◆ To be done:
Filter the lines below and copy out every line that contains the word "agent".

◆ Records for the task:

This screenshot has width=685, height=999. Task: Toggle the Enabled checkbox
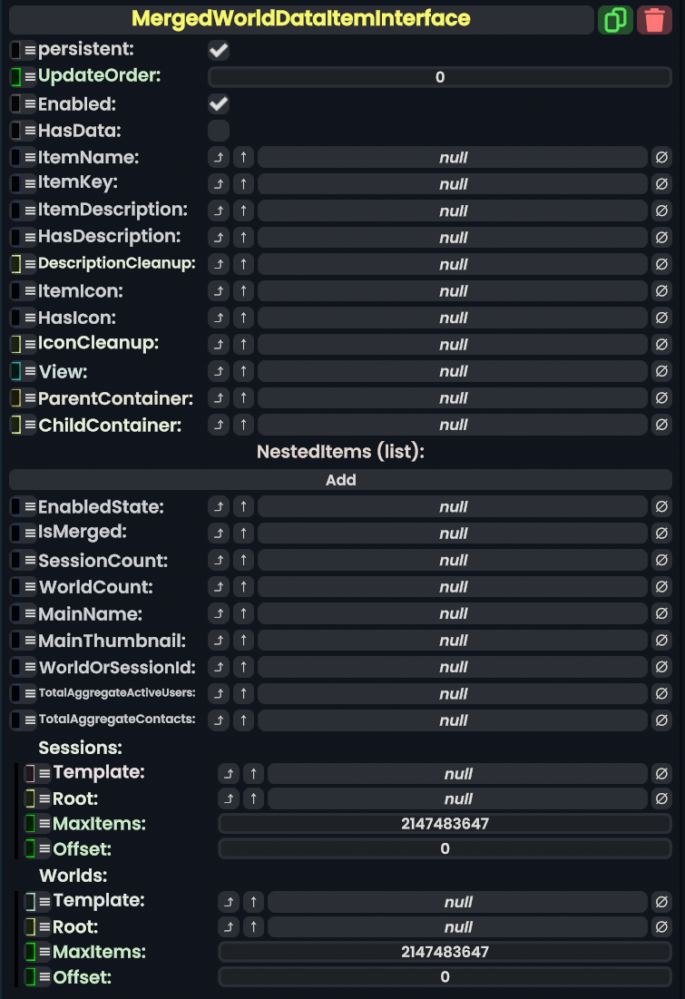tap(219, 103)
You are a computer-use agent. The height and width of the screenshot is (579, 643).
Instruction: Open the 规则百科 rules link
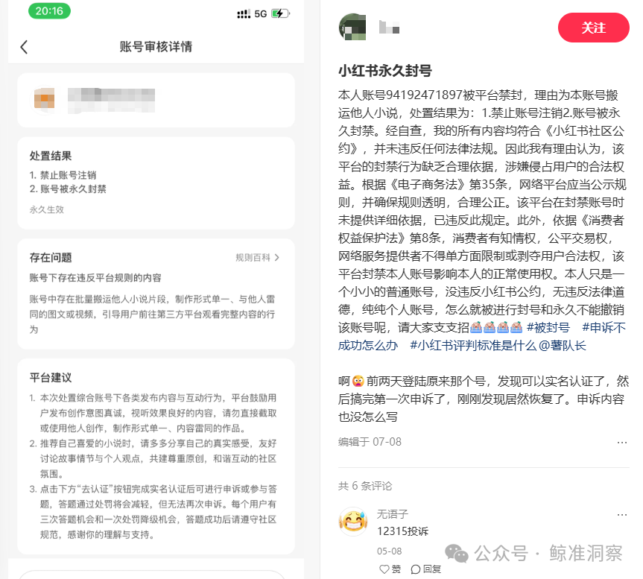[x=253, y=258]
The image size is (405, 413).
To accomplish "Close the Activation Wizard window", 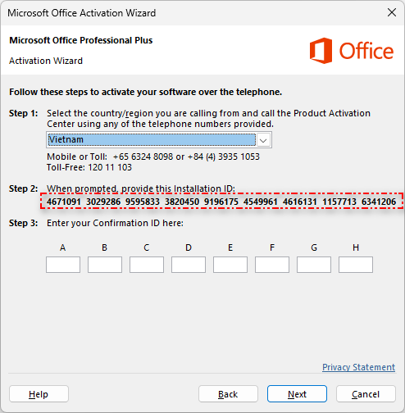I will click(392, 12).

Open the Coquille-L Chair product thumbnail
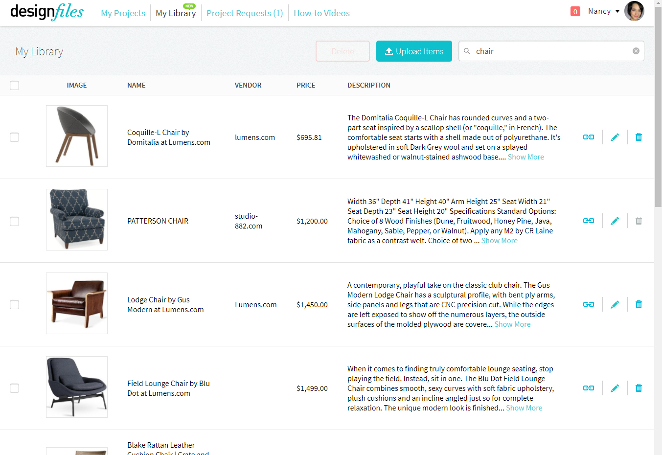point(76,136)
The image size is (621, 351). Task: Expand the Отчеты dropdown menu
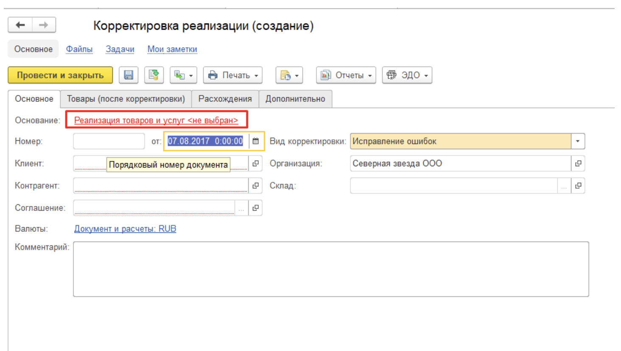[346, 75]
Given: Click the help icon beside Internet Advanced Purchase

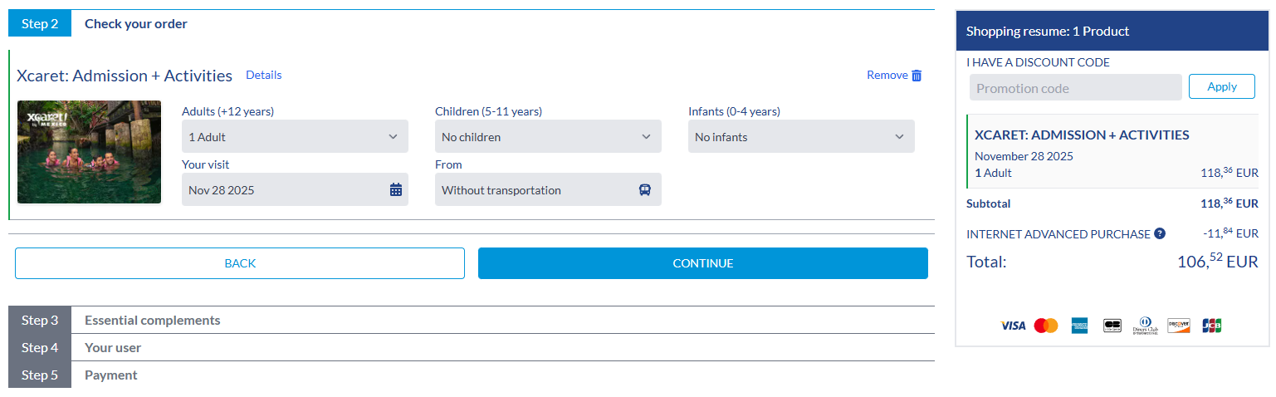Looking at the screenshot, I should point(1160,234).

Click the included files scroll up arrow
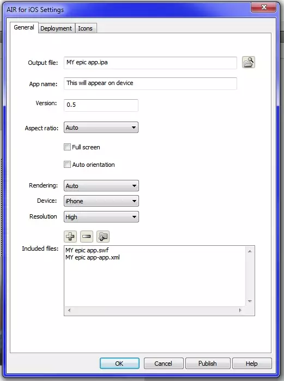(250, 251)
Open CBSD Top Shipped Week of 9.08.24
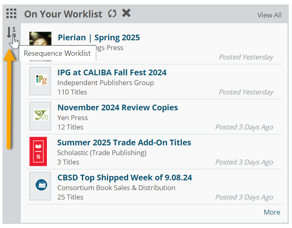Image resolution: width=292 pixels, height=228 pixels. coord(124,178)
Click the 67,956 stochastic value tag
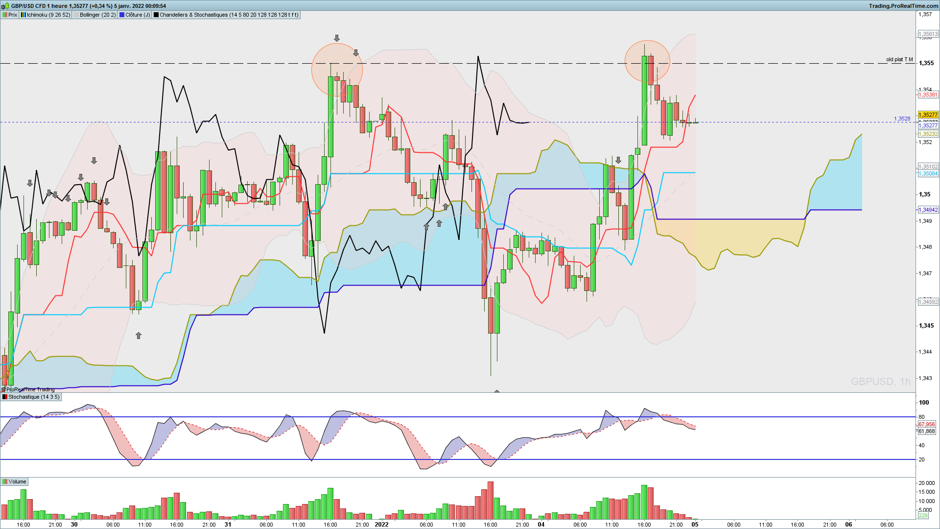This screenshot has width=940, height=529. pos(926,424)
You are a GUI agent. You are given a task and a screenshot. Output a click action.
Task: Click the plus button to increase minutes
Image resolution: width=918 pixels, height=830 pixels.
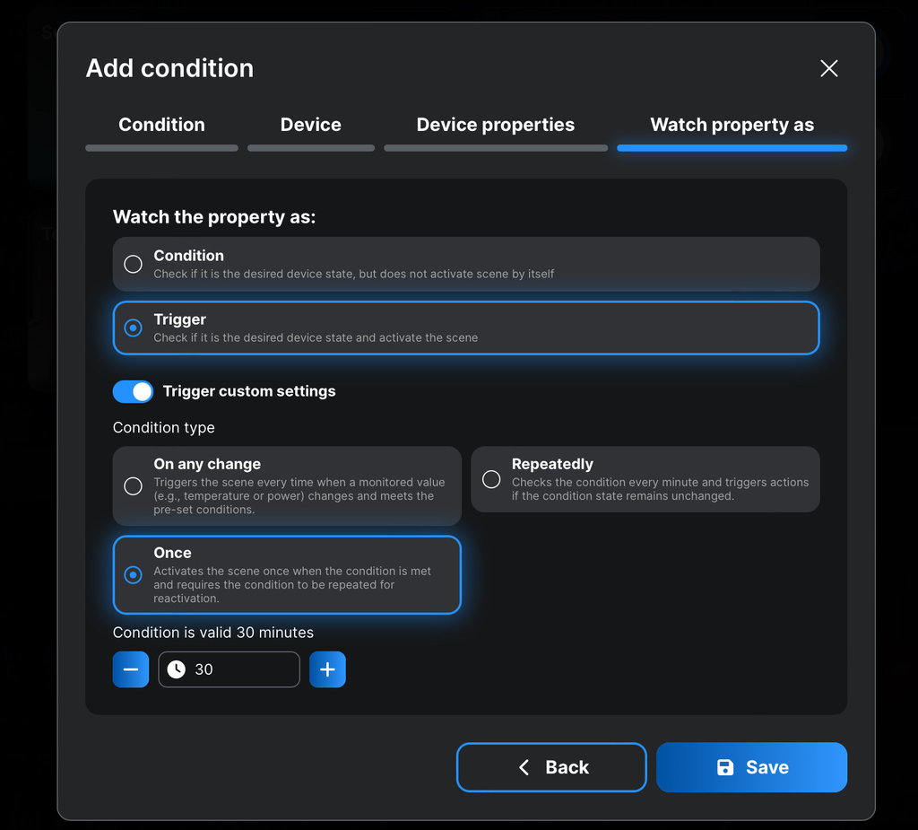tap(327, 669)
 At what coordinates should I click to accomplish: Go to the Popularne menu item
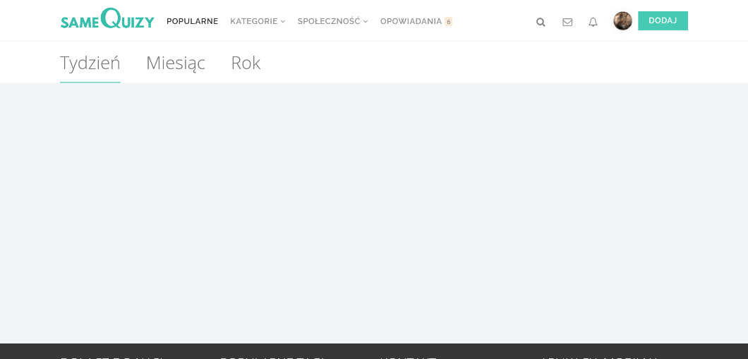(192, 21)
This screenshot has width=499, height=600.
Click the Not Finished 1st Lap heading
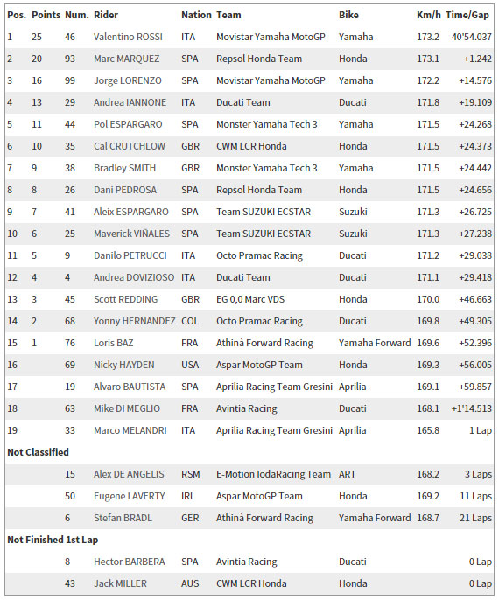[x=53, y=540]
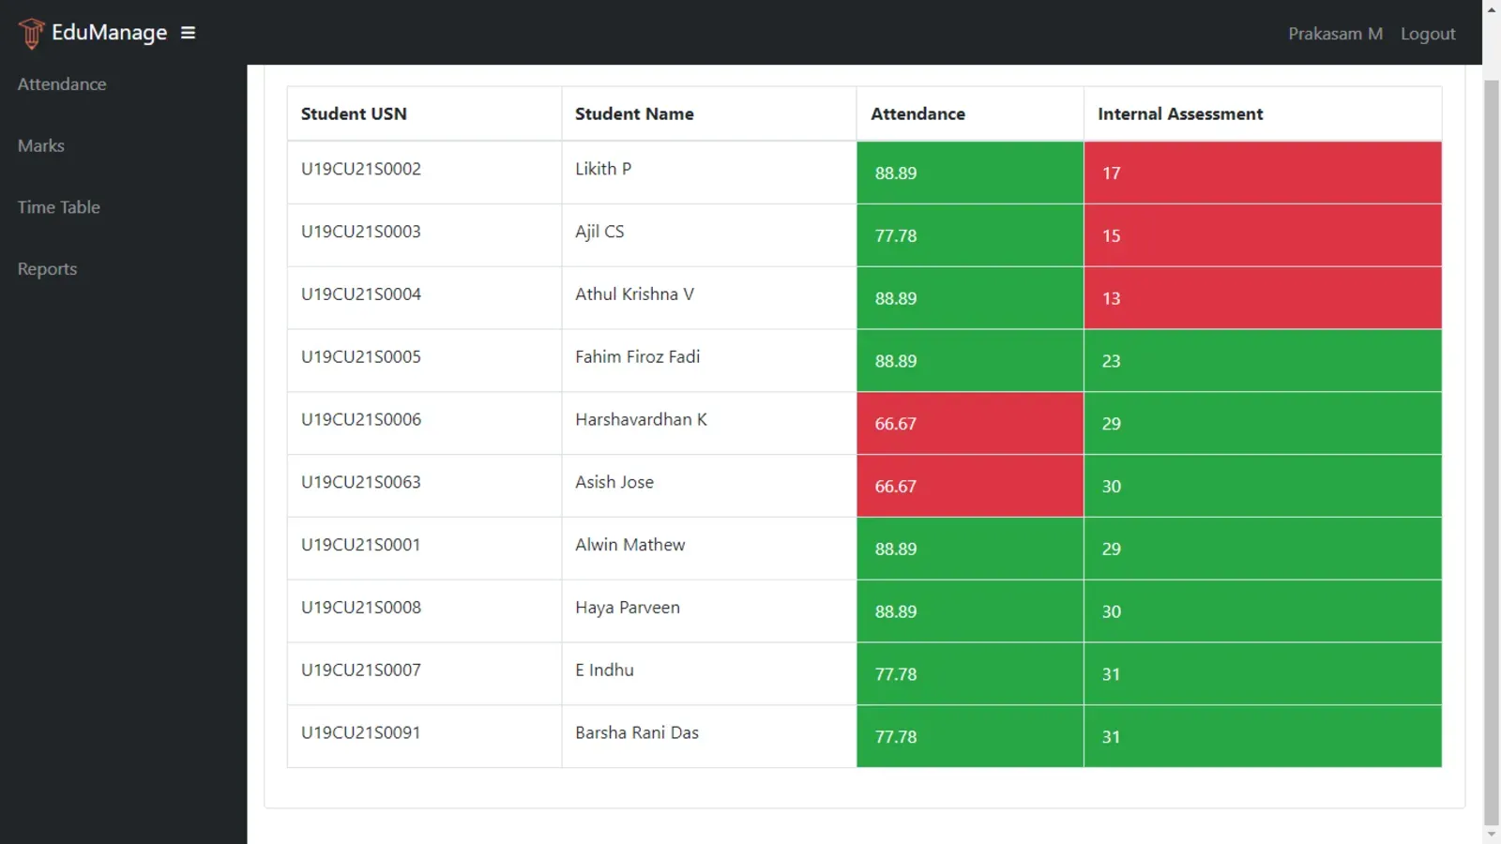Click the EduManage brand text
1501x844 pixels.
pyautogui.click(x=109, y=33)

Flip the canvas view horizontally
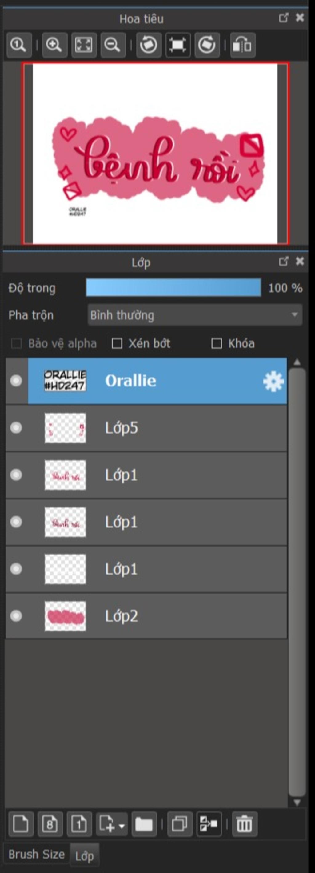pos(243,45)
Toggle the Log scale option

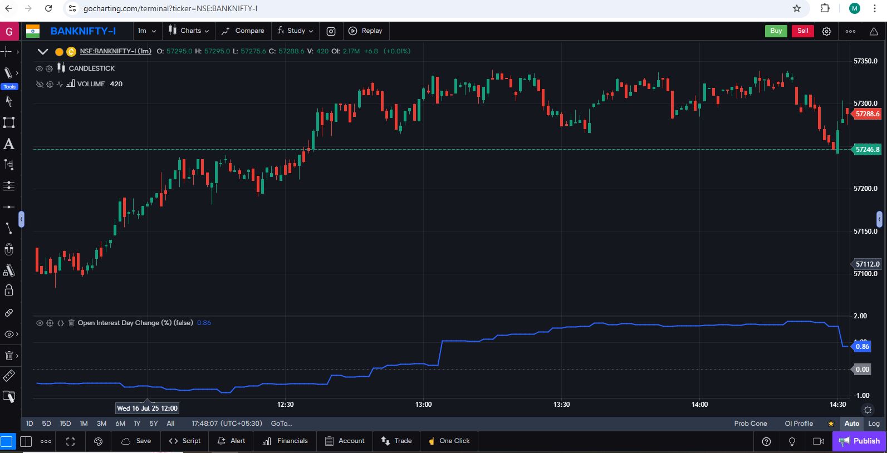tap(874, 424)
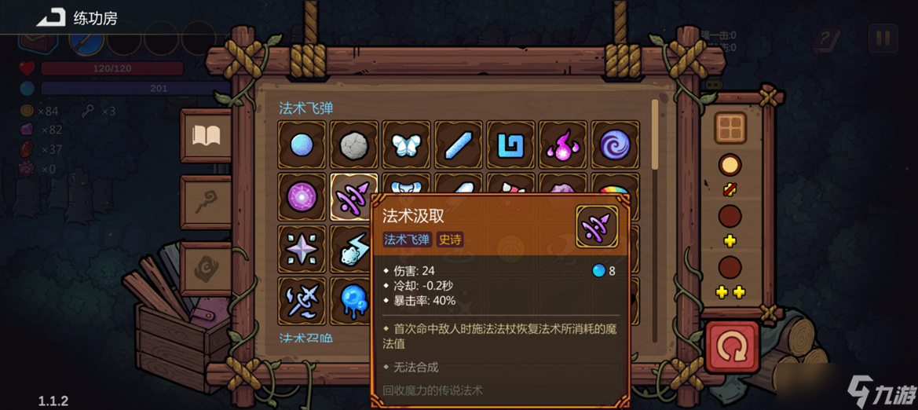The height and width of the screenshot is (410, 918).
Task: Select the blue orb spell icon
Action: [x=302, y=145]
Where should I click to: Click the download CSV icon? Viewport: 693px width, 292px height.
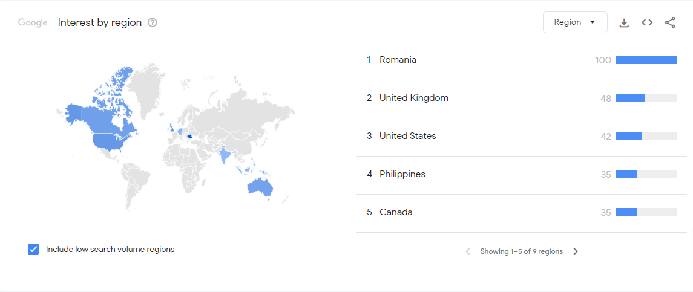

◆ Expected answer:
You are a computer-use agent. The height and width of the screenshot is (579, 643).
You are a GUI agent. You are given a task and a screenshot. Output a click action.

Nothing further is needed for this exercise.